- League: LNBP
- Founded: 2017; 9 years ago
- History: Barreteros de Zacatecas (2001–2016) Mineros de Zacatecas (2017–present)
- Arena: Gimnasio Marcelino González
- Capacity: 3,458
- Location: Zacatecas, Zacatecas
- Team colors: Red, white, gray
- President: Rubén Ramos Escobedo
- Head coach: Facundo Müller
- Ownership: Grupo ISLO
| Home | Away |

= Mineros de Zacatecas (basketball) =

Mineros de Zacatecas (English: Zacatecas Miners) is a Mexican professional basketball team based in the city of Zacatecas, Zacatecas. The Mineros are part of the Liga Nacional de Baloncesto Profesional, the top professional basketball league in Mexico. The team plays its home games at the Gimnasio Marcelino González, with a capacity of 3,458 spectators.

==History==
The franchise was originally founded in 2001 as the Barreteros de Zacatecas and started playing in Liga Nacional de Baloncesto Profesional in 2004. In 2017, the team was purchased by the Government of the State of Zacatecas for 2.5 million pesos (around US$130,000) and rebranded as Mineros for the 2018–17 season.

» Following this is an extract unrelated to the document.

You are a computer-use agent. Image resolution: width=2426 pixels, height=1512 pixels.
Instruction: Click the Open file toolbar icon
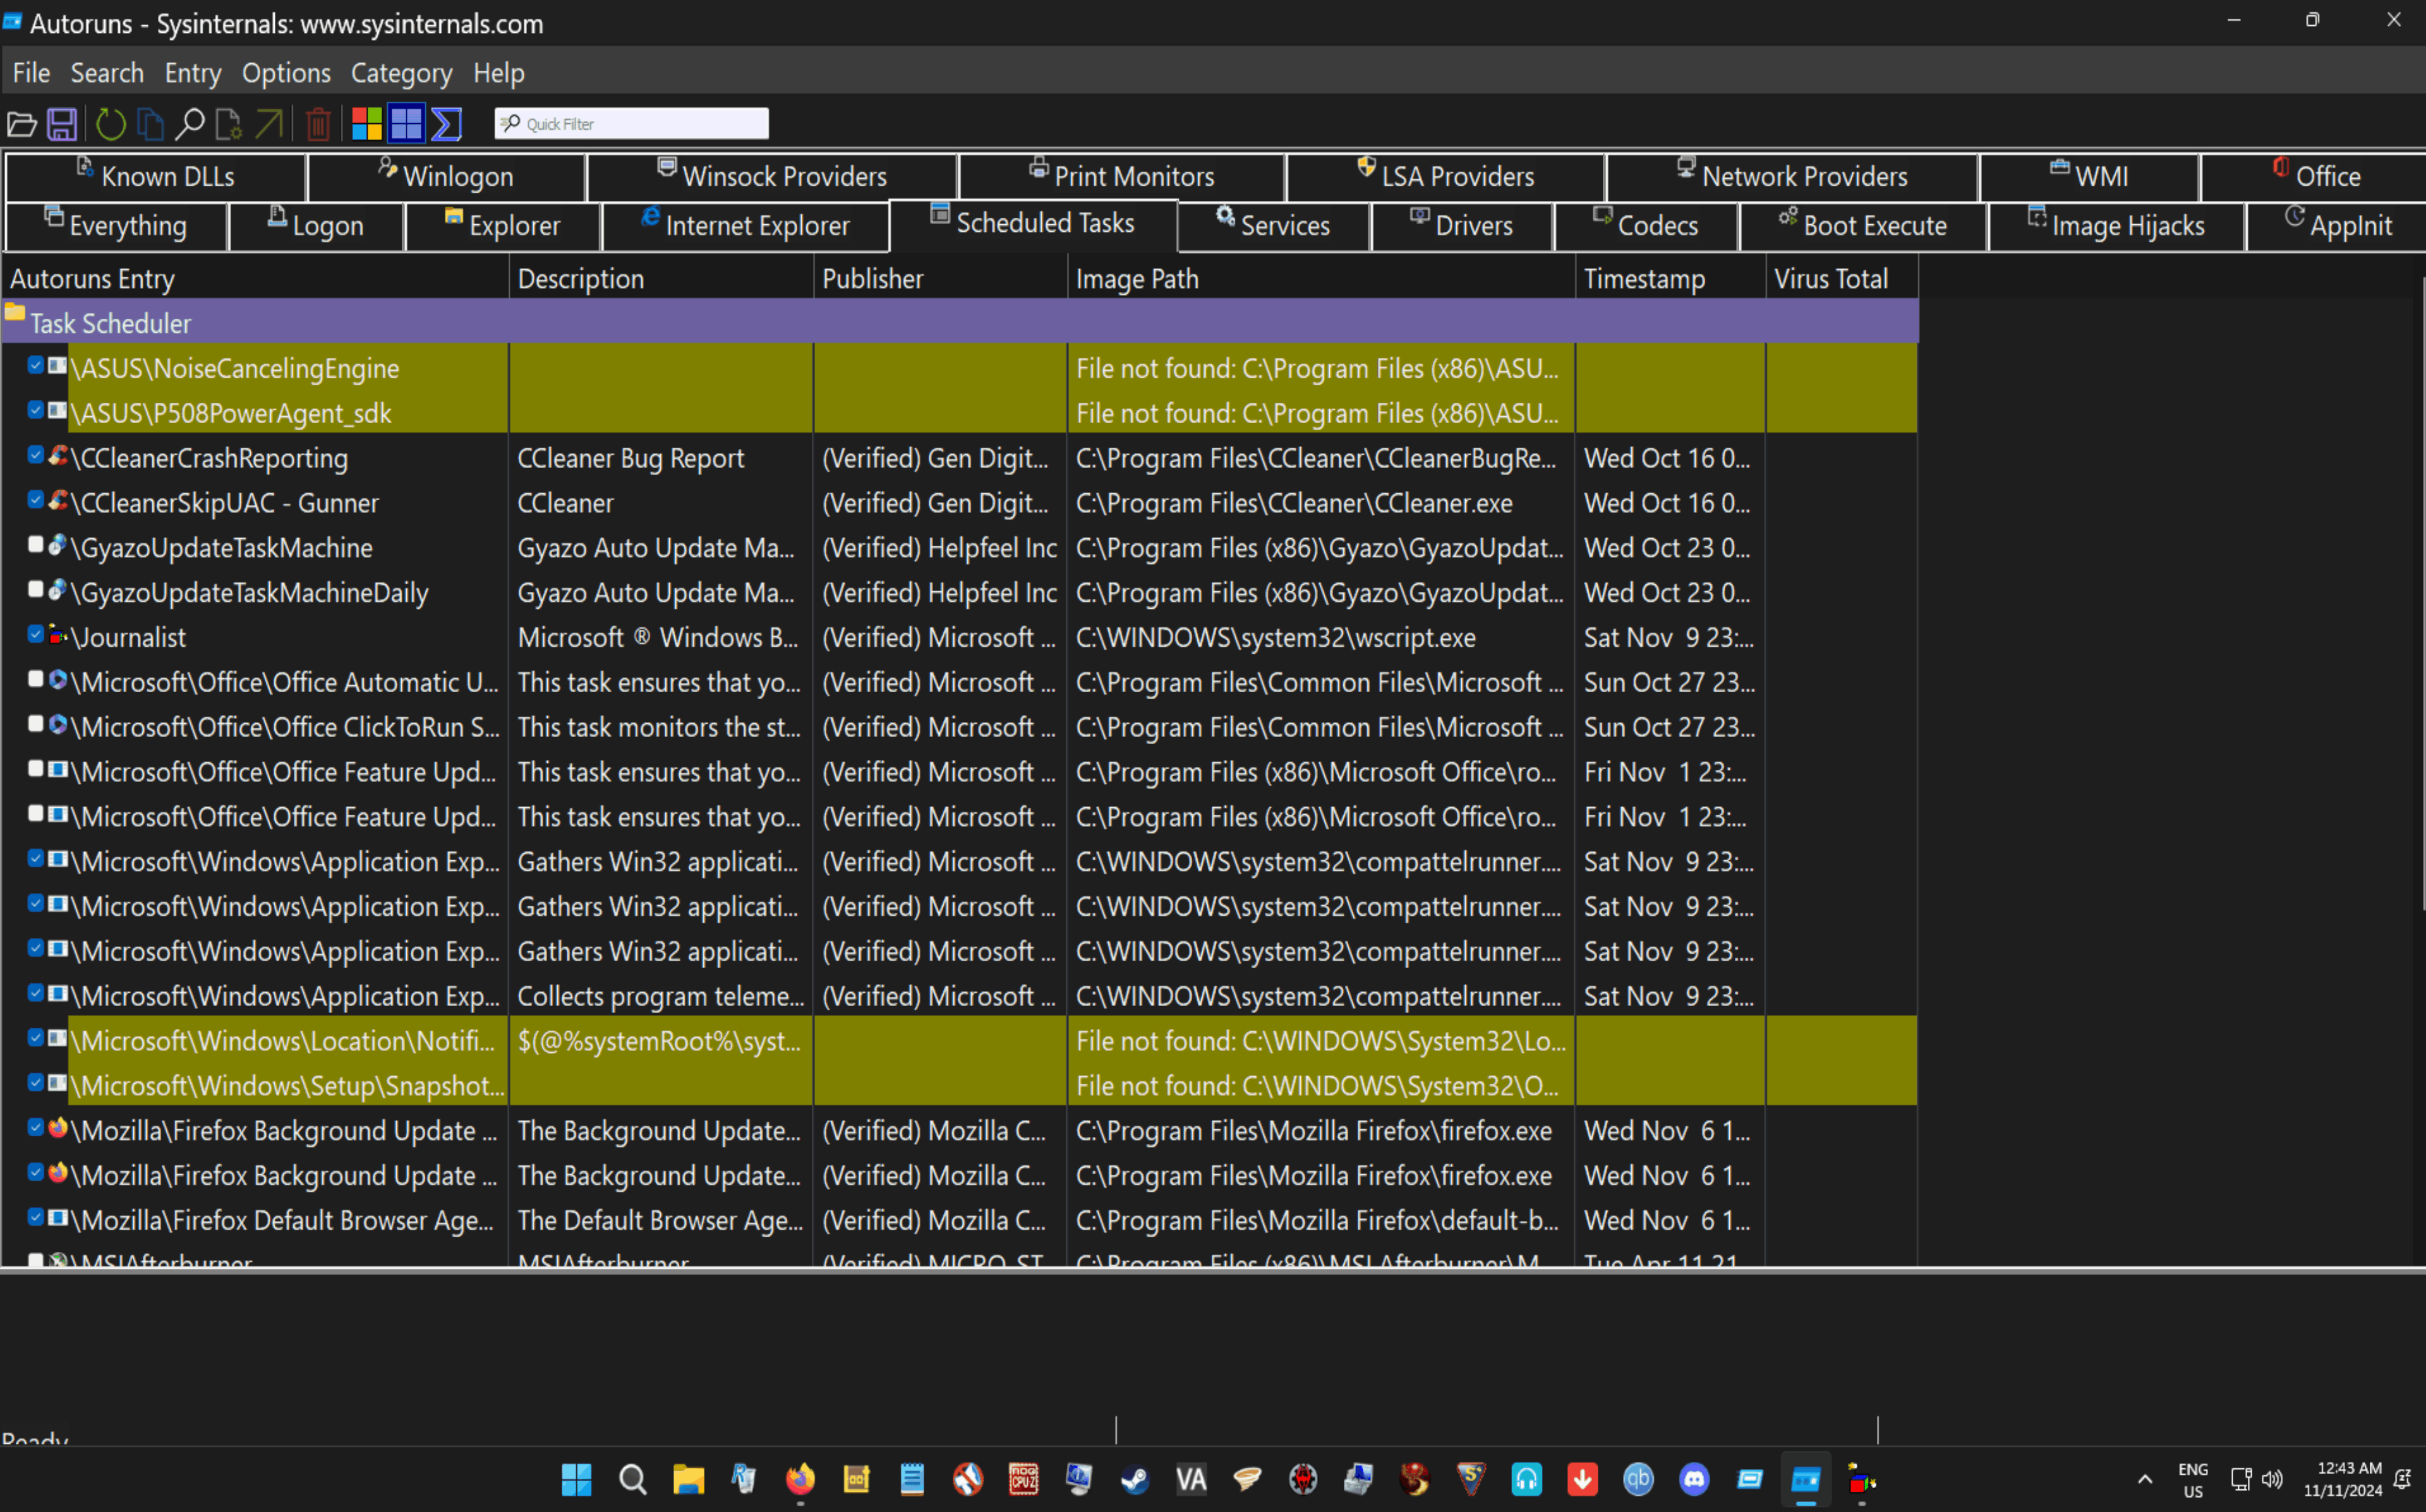coord(22,124)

The team's name, colors and logo are very similar to the football club Mineros de Zacatecas of the Liga de Expansión MX, the second level division of Mexican football.

In September 2026. Gimnasio Marcelino González hosted the Copa Value. A mid-season event of the LNBP that brings together the eight top-ranked teams in the league halfway through the regular season.Mineros obtained the championship at their home court after defeating Astros de Jalisco in the final 87-71.